A few years ago, someone thought that using the weak hand to clear a slide lock back on an empty pistol was to be preferred over using the provided slide release lever. I guess it looked “cool.” An excuse for this technique was promulgated that claimed that because people tend to lose some of their fine motor skills during the mind-altering stress of a gunfight, using the slide release during a reload was out of the question — it couldn’t be done. The larger gross motor skill area of the entire weak hand was needed to grab and
pull the slide back to the release point. Did anyone posit that if this were indeed true, the shooter would also not have had enough fine motor skills to pull the trigger? Apparently not.
Any time you put extra hands on an operating pistol, you run the risk of messing it up.

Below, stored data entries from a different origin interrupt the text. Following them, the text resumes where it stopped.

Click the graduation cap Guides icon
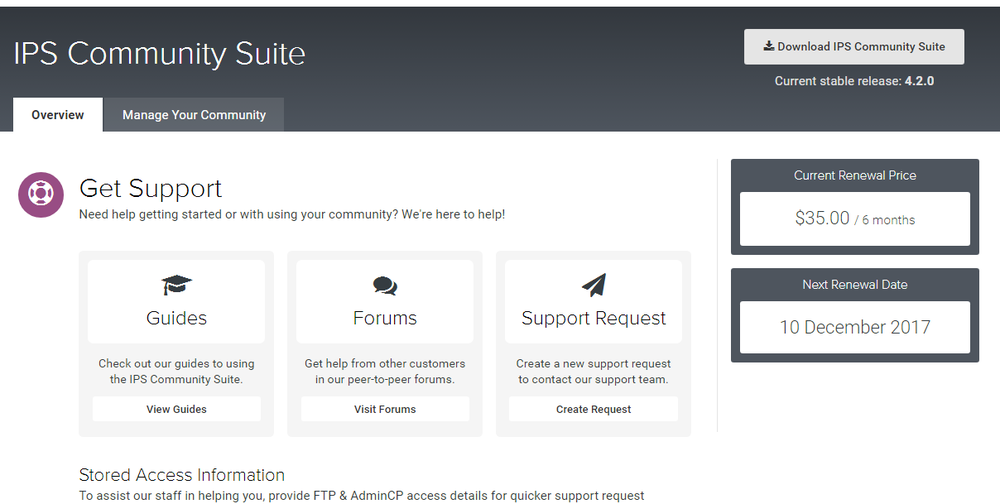 click(176, 285)
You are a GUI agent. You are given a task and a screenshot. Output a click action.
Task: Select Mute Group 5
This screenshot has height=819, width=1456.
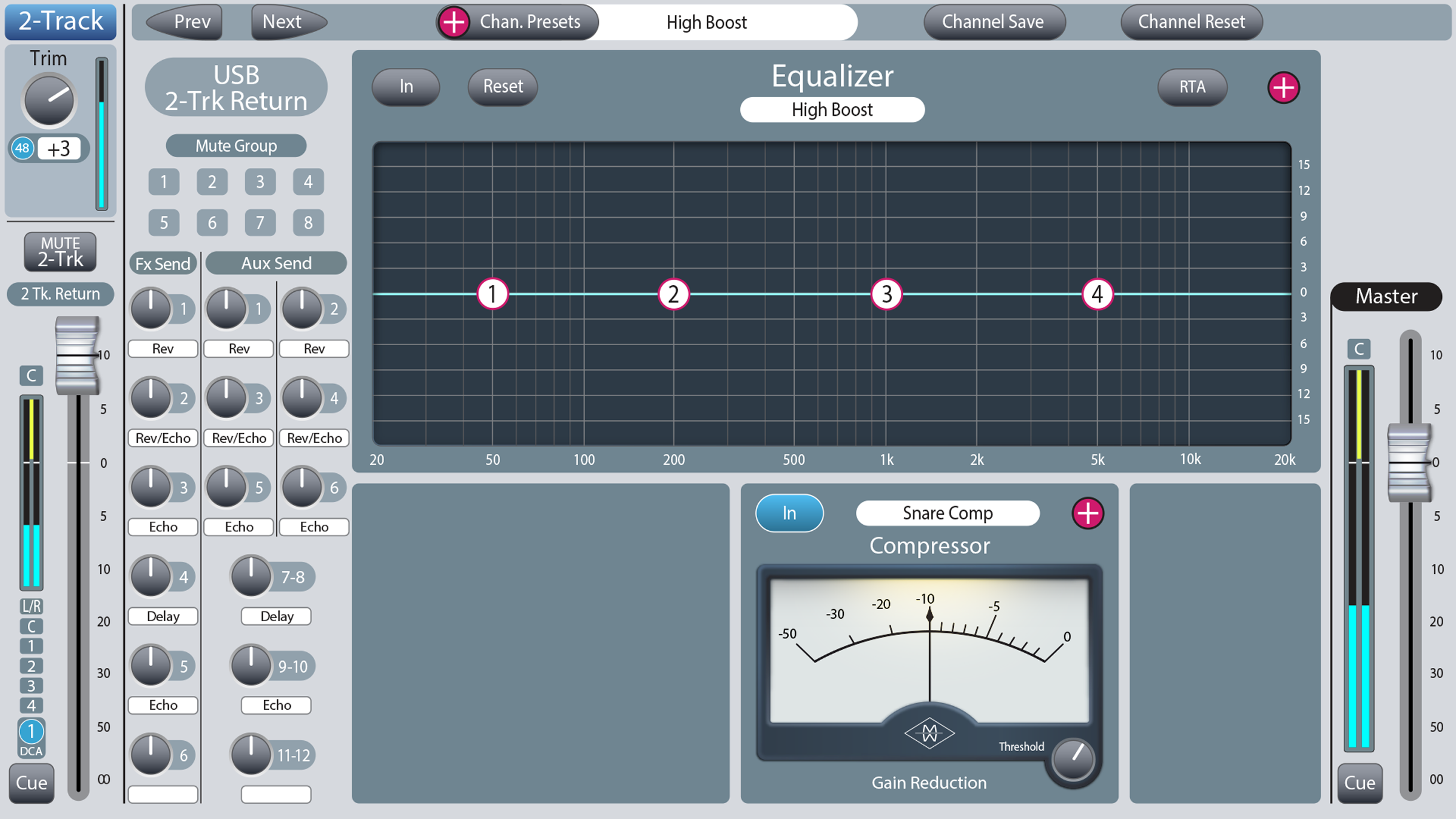(x=164, y=223)
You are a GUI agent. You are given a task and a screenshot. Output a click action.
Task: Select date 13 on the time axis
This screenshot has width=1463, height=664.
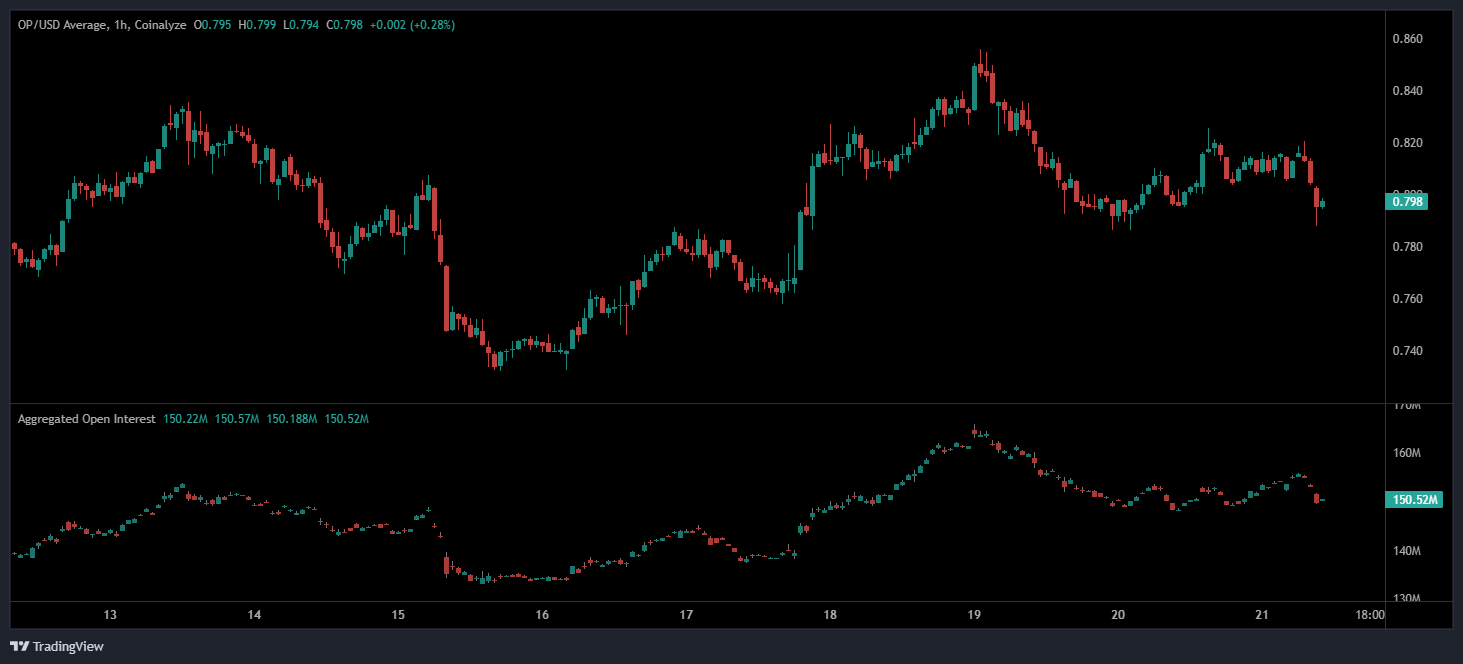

Further, when reloading, you are wasting extra time by taking your support hand away from the grip after inserting the magazine, putting it over the top or at the rear of the pistol to retract the slide, letting it slingshot forward into battery, then moving it back to reacquire the shooting grip. You can save quite a bit of time by simply hitting the slide release after inserting the magazine and re-acquiring your grip.
Using the slide release to accomplish the chambering of a round during a reload will save you a lot of time and will reduce the risk of inducing a malfunction of the machinery. Further, if one hand is out of commission in a gunfight, that lever will become very important. And no, I don’t believe in trying to hook the rear sight on a belt (if you are wearing one) to drop the slide—the release is right there! Maybe we need to have the lawnmower warning put on our pistols too. Ok, that’s going a bit too far. Just give the
slide release a chance.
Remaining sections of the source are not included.